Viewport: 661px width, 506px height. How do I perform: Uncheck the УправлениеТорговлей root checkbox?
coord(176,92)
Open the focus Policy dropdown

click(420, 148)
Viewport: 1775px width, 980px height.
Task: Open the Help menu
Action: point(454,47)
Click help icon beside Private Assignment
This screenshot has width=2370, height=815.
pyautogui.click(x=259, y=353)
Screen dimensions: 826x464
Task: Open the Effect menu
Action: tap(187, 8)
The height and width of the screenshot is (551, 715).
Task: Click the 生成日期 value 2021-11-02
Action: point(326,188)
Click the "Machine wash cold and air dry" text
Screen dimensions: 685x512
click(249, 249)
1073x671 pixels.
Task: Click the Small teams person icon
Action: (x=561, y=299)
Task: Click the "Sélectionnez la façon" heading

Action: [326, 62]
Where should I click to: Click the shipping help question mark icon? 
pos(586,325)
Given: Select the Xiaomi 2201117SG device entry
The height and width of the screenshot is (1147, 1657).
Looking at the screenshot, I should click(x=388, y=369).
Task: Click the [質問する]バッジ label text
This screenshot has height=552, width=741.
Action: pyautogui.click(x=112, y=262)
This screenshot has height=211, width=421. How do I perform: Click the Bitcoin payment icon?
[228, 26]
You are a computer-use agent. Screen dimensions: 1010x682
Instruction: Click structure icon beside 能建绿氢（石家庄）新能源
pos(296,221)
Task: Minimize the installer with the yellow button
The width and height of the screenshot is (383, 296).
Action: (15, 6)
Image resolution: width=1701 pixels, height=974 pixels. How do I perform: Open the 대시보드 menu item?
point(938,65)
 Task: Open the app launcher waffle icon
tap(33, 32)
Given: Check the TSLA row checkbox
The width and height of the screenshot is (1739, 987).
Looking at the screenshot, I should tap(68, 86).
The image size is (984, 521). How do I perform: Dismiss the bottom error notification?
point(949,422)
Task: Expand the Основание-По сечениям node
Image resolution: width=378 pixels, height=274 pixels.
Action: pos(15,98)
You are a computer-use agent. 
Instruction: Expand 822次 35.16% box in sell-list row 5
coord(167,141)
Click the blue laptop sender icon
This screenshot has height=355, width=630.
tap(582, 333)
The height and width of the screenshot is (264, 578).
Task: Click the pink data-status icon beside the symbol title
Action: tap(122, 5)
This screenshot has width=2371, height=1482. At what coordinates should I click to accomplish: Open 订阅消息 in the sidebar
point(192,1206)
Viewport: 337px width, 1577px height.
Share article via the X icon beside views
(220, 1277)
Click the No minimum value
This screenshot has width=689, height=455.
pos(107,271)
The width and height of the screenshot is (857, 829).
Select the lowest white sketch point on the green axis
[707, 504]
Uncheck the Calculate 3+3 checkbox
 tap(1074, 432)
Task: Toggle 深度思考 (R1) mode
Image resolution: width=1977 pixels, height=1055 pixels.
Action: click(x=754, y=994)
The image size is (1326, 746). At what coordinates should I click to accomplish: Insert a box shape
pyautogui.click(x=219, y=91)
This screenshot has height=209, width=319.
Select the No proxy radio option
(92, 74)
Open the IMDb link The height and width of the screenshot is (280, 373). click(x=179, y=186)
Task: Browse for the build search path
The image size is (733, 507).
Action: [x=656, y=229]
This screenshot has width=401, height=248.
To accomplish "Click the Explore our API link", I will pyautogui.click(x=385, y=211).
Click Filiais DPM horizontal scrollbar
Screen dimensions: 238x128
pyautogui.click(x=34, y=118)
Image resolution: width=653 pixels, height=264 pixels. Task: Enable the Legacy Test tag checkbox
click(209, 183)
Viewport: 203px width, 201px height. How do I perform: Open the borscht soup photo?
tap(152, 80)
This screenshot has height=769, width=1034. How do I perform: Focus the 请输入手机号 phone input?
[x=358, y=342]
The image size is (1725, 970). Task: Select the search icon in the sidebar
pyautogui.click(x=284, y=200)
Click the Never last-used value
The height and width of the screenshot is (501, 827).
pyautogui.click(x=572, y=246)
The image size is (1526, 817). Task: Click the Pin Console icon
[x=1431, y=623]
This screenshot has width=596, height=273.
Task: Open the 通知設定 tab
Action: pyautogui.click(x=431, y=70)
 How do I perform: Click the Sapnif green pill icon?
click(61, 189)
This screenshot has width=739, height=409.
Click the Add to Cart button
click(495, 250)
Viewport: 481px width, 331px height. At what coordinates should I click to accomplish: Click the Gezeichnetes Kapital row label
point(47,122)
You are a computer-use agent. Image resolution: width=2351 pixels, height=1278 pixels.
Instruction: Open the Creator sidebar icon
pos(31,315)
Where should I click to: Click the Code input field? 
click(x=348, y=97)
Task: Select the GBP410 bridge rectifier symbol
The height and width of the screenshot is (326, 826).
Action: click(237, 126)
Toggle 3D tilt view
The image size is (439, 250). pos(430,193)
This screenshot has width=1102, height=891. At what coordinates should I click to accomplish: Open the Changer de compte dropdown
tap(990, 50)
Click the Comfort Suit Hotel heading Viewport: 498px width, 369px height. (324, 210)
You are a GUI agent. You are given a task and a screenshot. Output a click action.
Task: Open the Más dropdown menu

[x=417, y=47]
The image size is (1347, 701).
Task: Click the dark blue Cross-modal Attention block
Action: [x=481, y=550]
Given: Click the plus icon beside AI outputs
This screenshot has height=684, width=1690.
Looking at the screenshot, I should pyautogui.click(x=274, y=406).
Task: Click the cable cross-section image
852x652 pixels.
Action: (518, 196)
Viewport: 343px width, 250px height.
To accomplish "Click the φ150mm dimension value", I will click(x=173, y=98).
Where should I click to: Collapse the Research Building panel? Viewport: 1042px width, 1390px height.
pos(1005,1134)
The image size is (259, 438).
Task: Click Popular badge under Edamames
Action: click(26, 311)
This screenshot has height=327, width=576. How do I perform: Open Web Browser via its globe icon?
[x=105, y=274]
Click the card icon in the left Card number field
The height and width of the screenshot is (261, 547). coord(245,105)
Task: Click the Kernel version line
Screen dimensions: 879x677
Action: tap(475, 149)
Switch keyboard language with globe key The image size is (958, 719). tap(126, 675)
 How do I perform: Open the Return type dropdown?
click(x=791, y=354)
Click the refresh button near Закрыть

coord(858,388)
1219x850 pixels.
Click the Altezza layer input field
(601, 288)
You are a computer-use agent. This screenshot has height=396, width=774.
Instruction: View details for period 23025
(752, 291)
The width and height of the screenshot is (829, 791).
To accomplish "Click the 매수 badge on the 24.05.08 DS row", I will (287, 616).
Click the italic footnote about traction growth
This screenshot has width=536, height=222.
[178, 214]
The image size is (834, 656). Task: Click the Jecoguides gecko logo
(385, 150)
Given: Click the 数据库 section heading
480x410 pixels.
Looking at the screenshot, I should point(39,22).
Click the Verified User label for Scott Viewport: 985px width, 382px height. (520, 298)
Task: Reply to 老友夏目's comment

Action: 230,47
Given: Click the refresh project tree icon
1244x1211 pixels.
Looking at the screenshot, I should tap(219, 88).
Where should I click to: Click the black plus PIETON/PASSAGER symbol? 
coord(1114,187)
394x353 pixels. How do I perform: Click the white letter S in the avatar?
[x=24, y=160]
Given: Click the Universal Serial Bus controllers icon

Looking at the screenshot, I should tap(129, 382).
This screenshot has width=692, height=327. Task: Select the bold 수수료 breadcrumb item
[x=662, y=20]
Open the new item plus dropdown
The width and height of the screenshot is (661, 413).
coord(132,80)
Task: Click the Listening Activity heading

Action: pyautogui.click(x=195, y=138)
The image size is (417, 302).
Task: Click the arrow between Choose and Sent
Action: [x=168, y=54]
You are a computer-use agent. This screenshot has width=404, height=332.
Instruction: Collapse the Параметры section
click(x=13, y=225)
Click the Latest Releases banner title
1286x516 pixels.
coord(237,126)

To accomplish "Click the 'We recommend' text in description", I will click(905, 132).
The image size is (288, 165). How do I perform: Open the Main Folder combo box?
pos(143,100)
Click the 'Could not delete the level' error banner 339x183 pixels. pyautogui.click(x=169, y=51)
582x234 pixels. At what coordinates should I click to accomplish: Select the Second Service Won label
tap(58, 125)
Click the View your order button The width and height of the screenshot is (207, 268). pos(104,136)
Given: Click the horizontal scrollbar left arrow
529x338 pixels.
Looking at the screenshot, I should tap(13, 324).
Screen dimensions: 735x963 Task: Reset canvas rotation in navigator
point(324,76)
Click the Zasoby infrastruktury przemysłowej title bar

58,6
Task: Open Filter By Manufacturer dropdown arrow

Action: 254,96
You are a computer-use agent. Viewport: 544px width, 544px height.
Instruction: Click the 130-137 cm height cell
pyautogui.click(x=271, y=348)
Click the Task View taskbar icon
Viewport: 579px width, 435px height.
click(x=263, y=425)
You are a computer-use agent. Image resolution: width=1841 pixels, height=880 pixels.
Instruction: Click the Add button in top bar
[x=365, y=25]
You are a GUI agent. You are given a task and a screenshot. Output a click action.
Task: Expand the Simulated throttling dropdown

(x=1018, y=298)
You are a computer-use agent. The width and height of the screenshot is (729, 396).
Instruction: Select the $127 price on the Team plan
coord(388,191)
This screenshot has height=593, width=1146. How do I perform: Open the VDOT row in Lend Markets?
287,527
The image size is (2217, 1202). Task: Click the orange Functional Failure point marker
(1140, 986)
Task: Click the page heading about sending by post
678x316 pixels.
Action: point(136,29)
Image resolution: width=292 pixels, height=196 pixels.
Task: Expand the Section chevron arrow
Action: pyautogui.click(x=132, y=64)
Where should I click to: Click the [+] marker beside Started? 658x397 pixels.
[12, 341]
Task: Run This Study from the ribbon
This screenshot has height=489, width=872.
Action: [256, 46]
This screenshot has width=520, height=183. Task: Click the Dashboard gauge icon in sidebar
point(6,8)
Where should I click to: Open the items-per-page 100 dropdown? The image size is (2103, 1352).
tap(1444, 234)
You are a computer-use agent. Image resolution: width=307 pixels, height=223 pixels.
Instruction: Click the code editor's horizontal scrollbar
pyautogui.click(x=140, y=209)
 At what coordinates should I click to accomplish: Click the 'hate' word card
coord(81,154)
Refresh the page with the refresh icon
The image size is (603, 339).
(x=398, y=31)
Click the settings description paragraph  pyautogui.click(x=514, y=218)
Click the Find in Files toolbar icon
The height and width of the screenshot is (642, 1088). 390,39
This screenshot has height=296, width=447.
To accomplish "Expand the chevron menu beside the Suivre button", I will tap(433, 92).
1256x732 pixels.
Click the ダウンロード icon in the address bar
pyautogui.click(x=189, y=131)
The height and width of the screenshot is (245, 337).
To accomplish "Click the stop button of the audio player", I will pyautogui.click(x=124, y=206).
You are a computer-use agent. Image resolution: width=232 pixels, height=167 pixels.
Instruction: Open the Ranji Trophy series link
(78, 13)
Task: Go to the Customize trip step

+--

* [Instructions for the task] Reproduce the material verbatim, beginning at its first line and ending after the line that contains "pos(586,325)".

* [Answer to this exercise]
Viewport: 661px width, 506px height. How do I perform: Uncheck the УправлениеТорговлей root checkbox?
coord(176,92)
Open the focus Policy dropdown

click(420, 148)
Viewport: 1775px width, 980px height.
Task: Open the Help menu
Action: point(454,47)
Click help icon beside Private Assignment
This screenshot has width=2370, height=815.
pyautogui.click(x=259, y=353)
Screen dimensions: 826x464
Task: Open the Effect menu
Action: tap(187, 8)
The height and width of the screenshot is (551, 715).
Task: Click the 生成日期 value 2021-11-02
Action: point(326,188)
Click the "Machine wash cold and air dry" text
Screen dimensions: 685x512
click(249, 249)
1073x671 pixels.
Task: Click the Small teams person icon
Action: (x=561, y=299)
Task: Click the "Sélectionnez la façon" heading

Action: [326, 62]
Where should I click to: Click the shipping help question mark icon? 
pos(586,325)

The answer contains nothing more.